THE IDEA THAT terrorist groups benefit from the illegal ivory trade has become an increasingly
       common assertion in public discourse. This narrative has circulated since at least 2010, gaining
       increasing traction since 2013. It is rooted in wider discourses around the growing national
and international security implications of the IWT and concern over a growing crime-conflict-terror
nexus. Several armed non-state groups are frequently referenced in this context, the most common
being the Sudanese Janjaweed, Joseph Kony’s Lord’s Resistance Army (LRA) and Al-Shabaab.
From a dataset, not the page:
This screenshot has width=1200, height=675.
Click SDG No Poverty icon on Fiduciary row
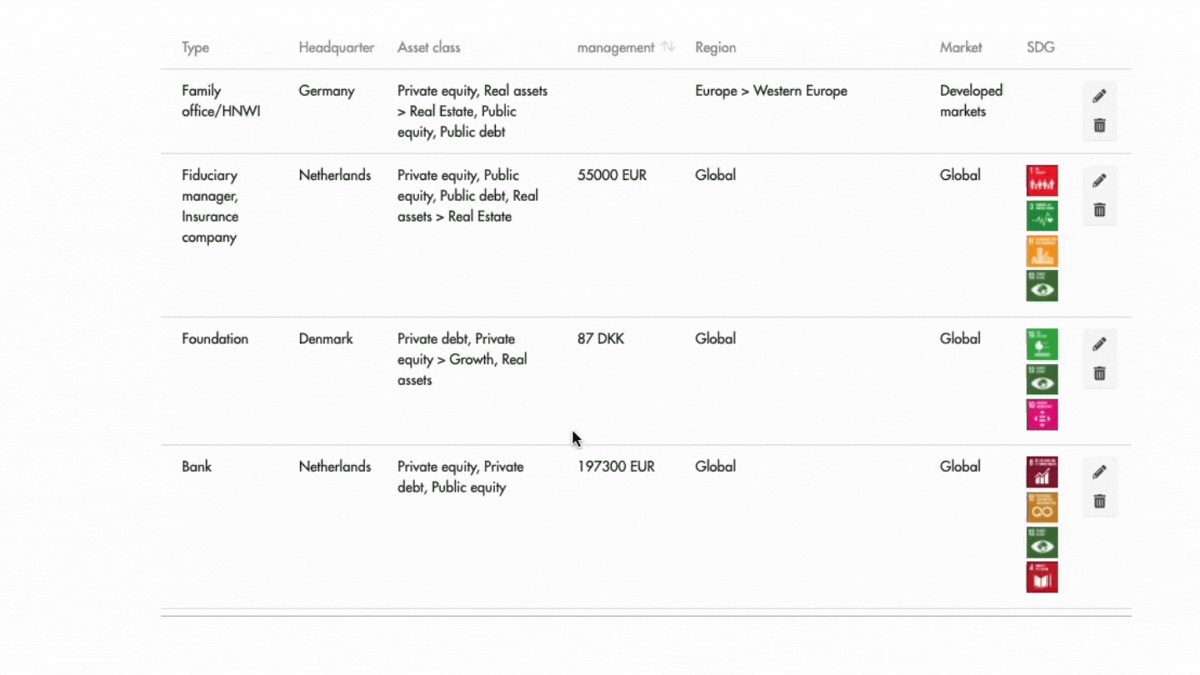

Al-Shabaab is the only one of these to have been designated a Foreign Terrorist Organization
by the US State Department, despite the fact that the ‘terrorist’ label is frequently used to
reference all three.1 Al-Shabaab’s links to the illegal ivory trade have also attracted particularly
widespread attention. The core narrative advocated by proponents of this view is that ivory has
been a major source of funding for Al-Shabaab and, in turn, that Al-Shabaab has been a major
player in the East African ivory trade.

This assertion rests on two main claims. Firstly, that Al-Shabaab and linked Somali gangs source
ivory by poaching Kenyan elephants directly. Secondly, that Al-Shabaab acts as a key middleman,
trafficking vast quantities of ivory in a chain running through Somalia. Three sets of actors have
been at the forefront of propagating both narratives: NGOs and research institutes; the media;
and politicians. This chapter will consider each in turn.
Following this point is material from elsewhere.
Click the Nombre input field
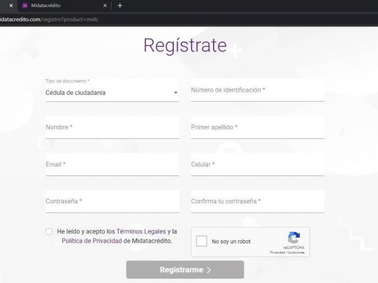The width and height of the screenshot is (378, 283). 112,128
NGOs and Research Institutes

The single most influential proponent of the Al-Shabaab–ivory trade nexus has been the
California-based Elephant Action League (EAL). A brief report by the organisation published in
January 2013 claimed to detail Al-Shabaab’s involvement in trafficking vast ivory flows through
Somalia. Titled ‘Africa’s White Gold of Jihad’, its assertions were based on an eighteen-month
undercover investigation in East Africa. Its headline contention was that Al-Shabaab’s income,
from a monthly export of 1–3 tonnes of ivory, amounted to as much as $200,000–$600,000 a
month. This, it was argued, contributed as much as 40 per cent of the group’s running costs.2

1.	 US Department of State, Bureau of Counterterrorism, ‘Foreign Terrorist Organizations’, <http://
      www.state.gov/j/ct/rls/other/des/123085.htm>, accessed 17 August 2015. Both the Janjaweed
      and Lord’s Resistance Army (LRA) appear on the Terrorism Research and Analysis Consortium’s
      database (http://www.trackingterrorism.org), the University of Maryland’s Study of Terrorism
      and Responses to Terrorism Global Terrorism Database (http://www.start.umd.edu/gtd) and the
      National Counterterrorism Center’s Counterterrorism Guide (http://www.nctc.gov/site/index.
      html), amongst others.

2.	 Nir Kalron and Andrea Crosta, ‘Africa’s White Gold of Jihad: Al-Shabaab and Conflict Ivory’,
      Elephant Action League, January 2013, <http://elephantleague.org/project/africas-white-gold-of-
      jihad-al-shabaab-and-conflict-ivory/>, accessed 17 August 2015.